Dania Reymond a tourné Les Tempêtes au Maroc mais le casting principal du film est algérien "On a fait venir une vingtaine d’acteurs algériens, ce qui n’était pas si simple puisque la frontière est fermée entre les deux pays. Il a fallu compléter en allant chercher des comédiens dans la zone frontalière, la région d’Oujda où le dialecte est proche de l’arabe algérien", confie-t-elle.
Camélia Jordana est arrivée tardivement dans le projet. Les producteurs de Dania Reymond ont contacté l'agent de la comédienne, qui a lu le scénario en 24 heures. La réalisatrice se rappelle : "Son lien avec l’Algérie, à travers son histoire familiale, est très fort. Je cherchais une jeune femme à l’aise dans sa féminité, charnelle, vivante, et profondément incarnée, loin d’un personnage effacé ou fantomatique."
"Dès notre rencontre, il était évident qu’elle était la Fajar dont nous avions besoin. J’ai été touchée par ce qu’elle est, ce qu’elle incarne, sa vitalité, sa présence, et sa grande générosité dans le travail. Une grande générosité que j’ai aussi trouvée auprès de Khaled Benaïssa qui incarne Nacer. Il s’est lui aussi énormément engagé dans ce travail qui a réveillé sa mémoire des années 90 passées à Alger."
Le film comporte une tempête et des fantômes, mais Dania Reymond a choisi de prendre le contre-pied des codes habituels des films catastrophe et d’épouvante. Ainsi, les revenants apparaissent de manière très douce : "La question de la douceur me paraissait importante. Pendant l’écriture les fantômes ont surgit de manière très douce. J’étais bloquée car je n’arrivais pas à comprendre le personnage de Fajar, ni à l’investir."
"Une nuit je me suis réveillée en sursaut car je venais de réaliser qu’elle était morte et qu’elle ne le savait pas. Le blocage venait de là : j’essayais de l’écrire comme une vivante. J’ai compris que le trajet du film serait d’apprendre avec le plus de douceur possible à ce personnage qu’elle ne faisait plus partie du monde des vivants et de l’accompagner dans son départ."

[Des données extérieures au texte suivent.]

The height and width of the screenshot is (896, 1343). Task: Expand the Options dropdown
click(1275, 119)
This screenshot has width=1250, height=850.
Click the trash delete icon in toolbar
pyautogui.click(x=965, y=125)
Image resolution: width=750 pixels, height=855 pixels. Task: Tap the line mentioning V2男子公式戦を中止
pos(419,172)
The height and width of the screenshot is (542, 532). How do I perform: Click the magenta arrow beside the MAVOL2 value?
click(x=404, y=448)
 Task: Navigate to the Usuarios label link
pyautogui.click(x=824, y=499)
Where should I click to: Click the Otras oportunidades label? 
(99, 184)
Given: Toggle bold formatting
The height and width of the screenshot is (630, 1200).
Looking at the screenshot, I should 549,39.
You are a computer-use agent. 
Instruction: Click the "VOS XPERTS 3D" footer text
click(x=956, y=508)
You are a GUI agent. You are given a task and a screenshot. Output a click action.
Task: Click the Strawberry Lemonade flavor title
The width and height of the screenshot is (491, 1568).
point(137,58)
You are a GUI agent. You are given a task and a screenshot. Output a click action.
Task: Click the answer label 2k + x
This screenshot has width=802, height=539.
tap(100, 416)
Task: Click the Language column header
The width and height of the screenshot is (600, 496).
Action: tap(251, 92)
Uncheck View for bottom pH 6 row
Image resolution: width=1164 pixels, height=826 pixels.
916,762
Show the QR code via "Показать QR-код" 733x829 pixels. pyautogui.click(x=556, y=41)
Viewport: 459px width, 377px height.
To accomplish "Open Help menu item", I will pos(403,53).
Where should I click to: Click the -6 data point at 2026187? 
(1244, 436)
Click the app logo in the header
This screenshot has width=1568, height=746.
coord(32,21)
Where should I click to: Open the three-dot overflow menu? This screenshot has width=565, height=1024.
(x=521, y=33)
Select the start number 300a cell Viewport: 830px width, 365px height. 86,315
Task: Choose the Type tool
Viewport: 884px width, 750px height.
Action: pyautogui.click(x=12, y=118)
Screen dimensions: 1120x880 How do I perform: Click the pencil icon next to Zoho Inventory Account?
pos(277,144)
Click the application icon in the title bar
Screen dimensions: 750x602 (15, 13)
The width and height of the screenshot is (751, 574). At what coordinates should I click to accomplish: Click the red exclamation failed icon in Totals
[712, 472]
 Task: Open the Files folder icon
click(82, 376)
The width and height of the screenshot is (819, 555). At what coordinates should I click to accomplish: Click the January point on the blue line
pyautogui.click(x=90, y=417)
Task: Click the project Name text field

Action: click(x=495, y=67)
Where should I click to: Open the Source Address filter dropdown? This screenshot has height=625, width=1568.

"Ce nuage jaune qui s’impose aux vivants c’est une manière de rendre visible tout ce qui a été en partie invisibilisé. D’abord cette guerre qui était une guerre de l’ombre et puis tous ces morts que la loi d’amnistie ne prend pas en considération. En entravant le travail de justice et de mémoire, les rituels de départ de ces morts sont restés incomplets, ils sont « mal partis » et d’une certaine manière ils nous hantent", raconte la réalisatrice. Elle ajoute :
"Utiliser le fantastique permettait de regarder ce qui n’a pas été suffisamment nommé et porté par les institutions. Les tempêtes au moins on ne peut pas facilement les mettre sous le tapis !"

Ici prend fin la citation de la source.